Horse Health

Winter Horse Health Concerns

Each season brings with it its own set of challenges, and winter is no different. Becca Davis, DVM, an associate veterinarian with Scenic City Veterinary Services in Dayton, Tennessee, weighs in on six common winter health issues and the best ways to successfully navigate them.

Availability of water

Becca Davis, DVM, weighs in on six common winter horse health concerns and the best ways to successfully navigate them.

As important as maintaining a clean, fresh water source is during the summer months, so too are preparations that support our horses’ consumption of water during the colder winter season. Without it, horses are more likely to experience colic. Dr. Davis says that depending upon the part of the country you live in, the lush grass of summer has a significant amount of moisture. However, she says, in the winter, those grasses dry up, and the horses are not getting as much water from them as they did before.

“If they don’t have enough moisture to lubricate their gut, they can get colic,” Davis says. “It can increase their risk of impaction because their feces are getting harder.”

To encourage water intake, Davis advises keeping water at a temperature of 40 degrees Fahrenheit. If water temperature alone is not inspiring your horses to drink, she says that water consumption can be further encouraged by mixing flavor additives, such as peppermint, into their water. Furthermore, she says, the winter season is not the time to remove the availability of a free-choice mineral block. As horses consume these minerals, just as they do during the warmer months of the year, they have an increased likelihood of drinking more water.

Still, for additional moisture, you may find that you need to further supplement their water consumption. For this, Davis advises wetting their hay.

Forage, forage, forage

“Forage is their best source of energy,” Davis says. “Since horses are going to be expending
more energy trying to keep themselves warm in the wintertime, a lot of times we encourage people to increase their forage, especially if it is really cold outside.”

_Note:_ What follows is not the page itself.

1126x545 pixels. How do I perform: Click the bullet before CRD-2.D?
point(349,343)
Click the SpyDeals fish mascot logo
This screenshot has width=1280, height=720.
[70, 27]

She says that horses with a winter coat typically do not expend as much energy as those that have been clipped. But, especially during those early first freezes, increasing your horses’ forage consumption can help them stay warm and keep their energy supply intact so they do not lose weight or become immunocompromised.

Older horses with dental issues affecting their ability to chew are of special concern, and it may be more difficult to increase their forage intake. For these horses, Davis recommends adding vegetable oil to their diet.

“These have a lot of energy supply and, typically, horses like them,” Davis says. While she says all horses do not need grain, specially formulated senior feeds can also benefit older horses that have difficulty consuming hay.

Shelter

Davis explains that a good way for horse owners to think about shelter is that they are a way for their animals, if they so choose, to get out of the elements, adding that they need not be elaborate. Good shelter options, she says, include stands of trees, three-sided run-in sheds or even a stall in a well-ventilated barn.

Hoof care

With fluctuations in the weather, the winter season can bring an increased risk of thrush or abscesses.

“Freezing temperatures can make the ground hard,” Davis says. “So, you may see an increase in sole bruises from walking on a different type of terrain [than they have become accustomed to during the previous season].”

Becca Davis, DVM, weighs in on six common winter horse health concerns and the best ways to successfully navigate them.

To keep your horses on track, Davis advises regularly picking your horses’ hooves out and maintaining regularly scheduled visits with your farrier.

Increased respiratory risk

Just as in other seasons, Davis says that those horses who spend more time indoors can fall victim to increased dust in their environment. But she typically sees a spike in respiratory issues during the winter months when more horses are being brought inside due to inclement weather. To mitigate the risk, she advises dampening their feed and feeding them soaked hay from the ground.

Plentiful mud

The presence of mud, which can be especially plentiful during the winter months, brings with it yet another set of management challenges. Davis explains that horses standing in mud have an increased risk of developing thrush and injuries resulting from slipping and sliding in it. To help alleviate the risk of injury, she advises investigating your options for adding a substrate for added traction and moisture absorption to those areas of your property where you frequently observe it. She says, if possible, rotating feeding areas, such as around hay rings and moving around water troughs, can also be beneficial.

Despite the additional concerns, rather than becoming a drudgery, expending a little extra effort during the wintertime can make it just another season to enjoy time with your horses.

To blanket or not?

Blankets, Davis says, are a per-person preference.

“The idea behind blanketing is good,” Davis says. “It keeps them warmer, which in turn, is going to keep them from using as much energy keeping their body condition in check.”

Becca Davis, DVM, weighs in on six common winter horse health concerns and the best ways to successfully navigate them.

But not every horse needs a blanket. While certain factors such as your horse’s age, weight and whether their winter coat is intact, should influence your blanketing decisions, most healthy horses who do not fit into one of the aforementioned categories do not require one.

Mashes

While opinions differ on whether mashes benefit your horse, many owners do favor providing them, especially during the winter months, as a method to increase water intake and temporarily provide a boost of warmth.

“I have nothing against mashes,” Davis says. “I think they are a really good way to increase water intake.”